[Records for this exercise — start]

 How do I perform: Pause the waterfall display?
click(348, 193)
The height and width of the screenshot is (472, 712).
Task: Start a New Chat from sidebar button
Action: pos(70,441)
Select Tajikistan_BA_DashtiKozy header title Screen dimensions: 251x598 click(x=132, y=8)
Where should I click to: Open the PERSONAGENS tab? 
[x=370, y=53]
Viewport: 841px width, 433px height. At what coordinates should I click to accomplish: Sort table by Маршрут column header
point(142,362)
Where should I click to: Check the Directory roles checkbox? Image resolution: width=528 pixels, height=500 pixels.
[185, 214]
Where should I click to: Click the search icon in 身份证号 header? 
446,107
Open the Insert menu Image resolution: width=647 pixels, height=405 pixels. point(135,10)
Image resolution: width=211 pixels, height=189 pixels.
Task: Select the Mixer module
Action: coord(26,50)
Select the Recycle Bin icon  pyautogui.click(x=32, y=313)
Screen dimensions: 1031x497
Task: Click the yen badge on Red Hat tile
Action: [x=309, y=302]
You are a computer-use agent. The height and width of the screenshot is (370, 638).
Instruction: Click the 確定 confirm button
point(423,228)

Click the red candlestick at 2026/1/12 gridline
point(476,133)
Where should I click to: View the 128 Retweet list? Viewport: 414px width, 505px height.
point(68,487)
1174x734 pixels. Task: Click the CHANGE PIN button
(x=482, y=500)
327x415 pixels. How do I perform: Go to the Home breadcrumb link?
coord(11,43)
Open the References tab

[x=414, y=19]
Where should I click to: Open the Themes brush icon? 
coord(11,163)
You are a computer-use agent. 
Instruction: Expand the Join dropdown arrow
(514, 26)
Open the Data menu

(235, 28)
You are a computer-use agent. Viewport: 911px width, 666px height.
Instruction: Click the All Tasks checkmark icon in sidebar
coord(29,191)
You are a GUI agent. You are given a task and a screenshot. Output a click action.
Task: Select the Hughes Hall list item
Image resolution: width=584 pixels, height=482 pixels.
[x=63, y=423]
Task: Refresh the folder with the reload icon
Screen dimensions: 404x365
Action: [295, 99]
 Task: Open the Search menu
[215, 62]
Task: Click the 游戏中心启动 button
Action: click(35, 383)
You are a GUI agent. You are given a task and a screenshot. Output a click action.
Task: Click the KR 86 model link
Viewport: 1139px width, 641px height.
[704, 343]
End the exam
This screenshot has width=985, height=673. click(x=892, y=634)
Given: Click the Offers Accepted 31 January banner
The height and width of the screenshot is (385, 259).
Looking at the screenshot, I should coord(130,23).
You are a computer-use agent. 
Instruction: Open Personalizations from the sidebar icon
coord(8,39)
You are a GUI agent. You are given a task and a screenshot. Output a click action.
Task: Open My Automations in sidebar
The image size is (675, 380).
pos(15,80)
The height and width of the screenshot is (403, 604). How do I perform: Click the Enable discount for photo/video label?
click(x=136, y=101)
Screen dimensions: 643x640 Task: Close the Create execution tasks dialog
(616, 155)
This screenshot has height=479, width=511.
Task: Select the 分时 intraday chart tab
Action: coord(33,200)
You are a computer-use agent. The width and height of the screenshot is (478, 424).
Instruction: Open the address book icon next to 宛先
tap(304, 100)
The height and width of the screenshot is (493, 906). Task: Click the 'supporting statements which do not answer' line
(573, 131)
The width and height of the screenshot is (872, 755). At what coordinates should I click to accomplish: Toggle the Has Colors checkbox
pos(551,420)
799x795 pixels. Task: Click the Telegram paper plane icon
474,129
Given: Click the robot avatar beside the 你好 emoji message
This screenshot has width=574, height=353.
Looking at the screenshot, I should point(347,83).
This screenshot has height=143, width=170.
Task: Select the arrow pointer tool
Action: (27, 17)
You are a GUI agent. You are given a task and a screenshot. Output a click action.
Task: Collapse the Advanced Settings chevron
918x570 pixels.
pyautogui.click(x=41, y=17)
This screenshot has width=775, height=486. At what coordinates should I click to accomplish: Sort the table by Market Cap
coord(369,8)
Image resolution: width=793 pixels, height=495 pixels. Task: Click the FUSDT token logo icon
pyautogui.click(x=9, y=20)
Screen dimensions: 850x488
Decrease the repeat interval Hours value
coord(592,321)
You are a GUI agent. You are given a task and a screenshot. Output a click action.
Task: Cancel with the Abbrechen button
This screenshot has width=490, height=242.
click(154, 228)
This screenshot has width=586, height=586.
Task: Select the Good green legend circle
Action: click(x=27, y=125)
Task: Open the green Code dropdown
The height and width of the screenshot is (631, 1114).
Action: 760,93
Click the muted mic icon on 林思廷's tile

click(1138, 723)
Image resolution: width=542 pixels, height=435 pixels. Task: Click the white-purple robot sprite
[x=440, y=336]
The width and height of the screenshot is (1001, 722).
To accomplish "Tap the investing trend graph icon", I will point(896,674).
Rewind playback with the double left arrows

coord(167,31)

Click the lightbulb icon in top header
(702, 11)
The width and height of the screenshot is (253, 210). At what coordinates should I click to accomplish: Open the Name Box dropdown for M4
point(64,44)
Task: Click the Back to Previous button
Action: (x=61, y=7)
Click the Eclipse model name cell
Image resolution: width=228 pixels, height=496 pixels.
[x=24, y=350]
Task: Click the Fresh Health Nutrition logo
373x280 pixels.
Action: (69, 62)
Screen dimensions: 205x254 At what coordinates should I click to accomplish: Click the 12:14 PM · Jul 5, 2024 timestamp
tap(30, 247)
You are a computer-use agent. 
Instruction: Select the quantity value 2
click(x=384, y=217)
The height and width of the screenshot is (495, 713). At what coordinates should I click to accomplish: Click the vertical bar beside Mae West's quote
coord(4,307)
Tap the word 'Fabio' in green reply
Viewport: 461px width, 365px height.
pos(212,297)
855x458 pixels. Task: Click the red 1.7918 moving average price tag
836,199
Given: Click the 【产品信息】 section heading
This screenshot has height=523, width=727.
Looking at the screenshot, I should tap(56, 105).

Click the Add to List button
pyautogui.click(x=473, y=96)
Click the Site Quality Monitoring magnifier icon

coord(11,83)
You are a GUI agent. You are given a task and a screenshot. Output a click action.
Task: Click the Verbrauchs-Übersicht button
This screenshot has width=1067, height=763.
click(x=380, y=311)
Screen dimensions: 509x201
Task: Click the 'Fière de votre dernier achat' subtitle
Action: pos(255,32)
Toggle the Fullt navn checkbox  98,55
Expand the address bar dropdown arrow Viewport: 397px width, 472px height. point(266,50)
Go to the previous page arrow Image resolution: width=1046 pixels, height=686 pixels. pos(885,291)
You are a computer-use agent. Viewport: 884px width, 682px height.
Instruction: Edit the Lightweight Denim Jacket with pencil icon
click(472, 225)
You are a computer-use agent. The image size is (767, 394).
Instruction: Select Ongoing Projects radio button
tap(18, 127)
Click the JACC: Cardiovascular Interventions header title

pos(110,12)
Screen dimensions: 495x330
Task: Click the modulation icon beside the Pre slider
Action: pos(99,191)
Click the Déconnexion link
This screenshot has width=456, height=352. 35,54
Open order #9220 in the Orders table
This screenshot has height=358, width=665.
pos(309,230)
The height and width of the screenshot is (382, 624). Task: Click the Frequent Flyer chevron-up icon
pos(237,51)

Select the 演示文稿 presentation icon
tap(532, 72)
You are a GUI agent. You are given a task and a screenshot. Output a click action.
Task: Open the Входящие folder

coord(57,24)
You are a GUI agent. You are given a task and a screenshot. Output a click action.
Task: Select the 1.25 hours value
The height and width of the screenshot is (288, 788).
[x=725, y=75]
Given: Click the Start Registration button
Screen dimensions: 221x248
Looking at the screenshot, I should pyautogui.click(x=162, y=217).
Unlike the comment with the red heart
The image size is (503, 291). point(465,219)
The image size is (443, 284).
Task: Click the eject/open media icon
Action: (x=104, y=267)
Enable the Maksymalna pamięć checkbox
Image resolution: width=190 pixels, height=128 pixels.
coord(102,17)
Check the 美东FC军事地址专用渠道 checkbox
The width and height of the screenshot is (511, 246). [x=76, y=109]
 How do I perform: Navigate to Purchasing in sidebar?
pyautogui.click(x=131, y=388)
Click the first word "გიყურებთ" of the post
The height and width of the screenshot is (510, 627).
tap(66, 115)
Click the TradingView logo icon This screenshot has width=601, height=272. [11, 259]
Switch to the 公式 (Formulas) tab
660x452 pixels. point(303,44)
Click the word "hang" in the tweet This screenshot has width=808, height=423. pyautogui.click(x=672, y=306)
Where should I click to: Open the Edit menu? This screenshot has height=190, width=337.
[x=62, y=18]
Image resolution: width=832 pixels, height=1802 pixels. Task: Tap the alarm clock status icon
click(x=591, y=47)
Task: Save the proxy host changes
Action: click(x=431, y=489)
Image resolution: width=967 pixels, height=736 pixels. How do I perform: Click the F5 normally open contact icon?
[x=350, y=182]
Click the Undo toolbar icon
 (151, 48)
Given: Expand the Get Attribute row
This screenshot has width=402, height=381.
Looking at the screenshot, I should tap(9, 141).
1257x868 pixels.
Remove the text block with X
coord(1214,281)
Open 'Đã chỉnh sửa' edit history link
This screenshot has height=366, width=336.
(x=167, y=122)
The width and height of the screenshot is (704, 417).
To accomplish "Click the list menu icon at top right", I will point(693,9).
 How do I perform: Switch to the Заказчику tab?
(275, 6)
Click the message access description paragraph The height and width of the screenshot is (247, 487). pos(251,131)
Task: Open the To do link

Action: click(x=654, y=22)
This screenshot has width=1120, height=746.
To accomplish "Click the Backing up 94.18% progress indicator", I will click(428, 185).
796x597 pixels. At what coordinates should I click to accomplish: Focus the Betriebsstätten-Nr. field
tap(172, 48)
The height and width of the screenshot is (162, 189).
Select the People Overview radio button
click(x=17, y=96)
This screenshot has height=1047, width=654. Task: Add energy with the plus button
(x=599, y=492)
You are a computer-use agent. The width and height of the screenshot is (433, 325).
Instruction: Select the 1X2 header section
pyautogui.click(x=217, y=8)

[Records for this exercise — finish]

Throughout the data above, copy all lines where the word "computer" is found.

Your response:
You are a computer-use agent. The height and width of the screenshot is (370, 638).
You are a computer-use agent. 
You are a computer-use agent. Viewport: 911px width, 666px height.
You are a computer-use agent. 
You are a computer-use agent. The width and height of the screenshot is (478, 424).
You are a computer-use agent. 
You are a computer-use agent. Viewport: 884px width, 682px height.
You are a computer-use agent. The image size is (767, 394).
You are a computer-use agent. The width and height of the screenshot is (433, 325).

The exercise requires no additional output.